En 1594, empezó a divulgarse por la Península la noticia de que el rey Sebastián estaba vivo y bien, y vivía en Madrigal, y empezaron a llegar caballeros “muy galanes, con cadenas de oro”, que veían al pastelero, reconocían en él al monarca y caían de hinojos. Tenían algunas preguntas que hacerle, claro: habían pasado 20 años desde Alcazarquivir, ¿por qué no se había mostrado antes? Porque, explicaba Gabriel, estaba “corrido”, avergonzado, por haber ido a la guerra contra el parecer de todos, y había decidido hacer esta penitencia. ¿Y por qué, siendo apenas cuarentón, aparentaba sesenta y tantos años? Porque nada envejece tanto como las penalidades, y él había pasado muchas. Estas explicaciones las creían quienes querían creerlas. Los visitantes se volvían a casa suspirando y llorando mucho a preparar el regreso del rey.

La conspiración apenas duró unos meses. Sometido a tormento, el pastelero confesó ser hijo de padres desconocidos, un expósito arrojado a la puerta de una iglesia, que se había ganado la vida como soldado en Portugal y como tejedor de terciopelo, y había vagabundeado por Valladolid, Pamplona y Madrid, escurriendo el bulto a la justicia por alguna muerte que debía. Pero en la horca demostró nobleza natural, al ajustarse él mismo la soga al cuello y advertir a sus torturadores de que si supieran a quién mataban en realidad se horrorizarían, y además se habían ganado un poderoso enemigo en ultratumba. El fraile fue exclaustrado y también ahorcado. Y la engañada Ana fue sometida a un régimen disciplinario en otro convento hasta la muerte de Felipe II, solo dos años después.
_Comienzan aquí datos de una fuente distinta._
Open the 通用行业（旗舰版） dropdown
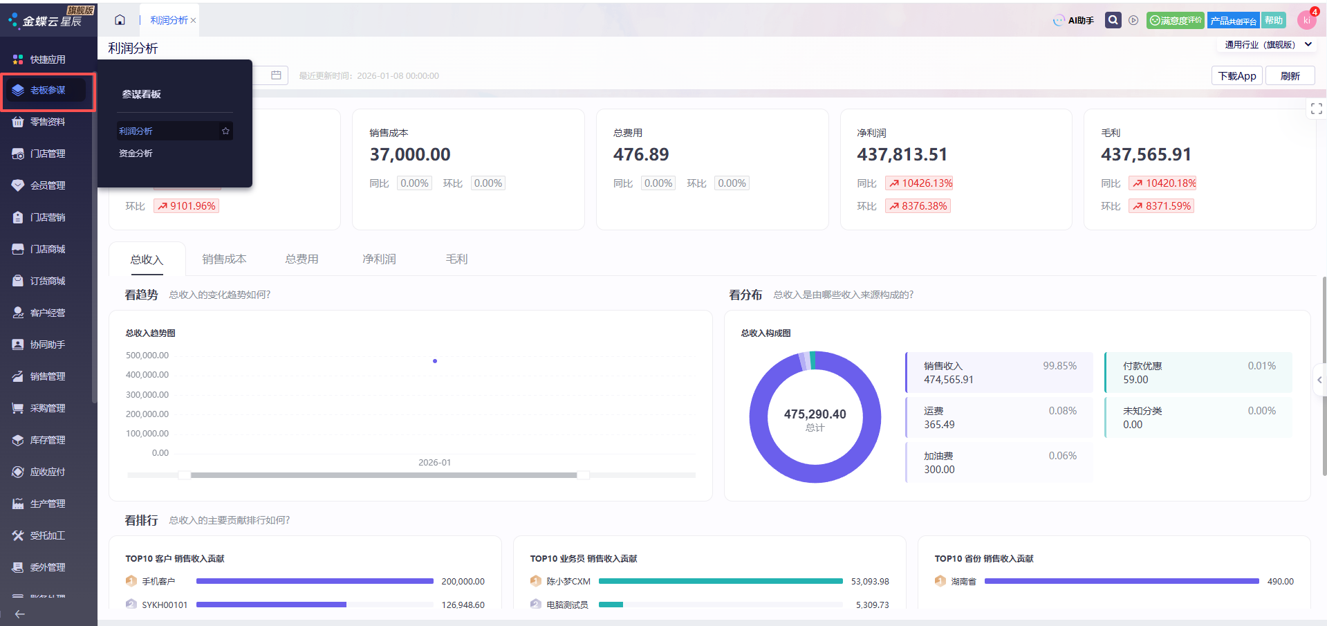Image resolution: width=1327 pixels, height=626 pixels. click(x=1268, y=45)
Tanto en la historia como en la ficción novelesca o teatral esta clase de farsantes provoca la fascinada credulidad de los cándidos, de los espíritus románticos y soñadores y de los paranoicos de las conspiraciones —entre los tres colectivos deben de sumar, a ojo de buen cubero, la mitad de la población mundial—. A quién no le gusta un buen suplantador. Porque resultan gratas estas historias de fisonomías parecidas y de vuelcos de la fortuna, de príncipes que aparecen y desaparecen, de muertos vivos. Y si se descubre al impostor, suscita aún más simpatía.

La historia de los falsos dimitris, pedros, sebastianes, anastasias es más fascinante porque ya es imposible. La sangre azul está muy documentada. Nada menos ilusorio que el análisis del ADN que determina el parentesco. Y por otra parte se ha dado un cambio de mentalidad colectiva tan radical que hoy el impostor no pretende ser rey, sino solo un tipo bien relacionado o, mejor todavía, una víctima. Son casos como el de Enric Marco, décadas haciéndose pasar por superviviente de Mathausen; Alicia Esteve, alias Tania Head, fingiendo haber enviudado en el atentado contra las Torres Gemelas de Nueva York; el Pequeño Nicolás, dándoselas de amigo de subsecretarios y coroneles del CNI: vaya idea de la grandeza, qué tropa y qué tiempos estos en que hasta los impostores son de andar por casa.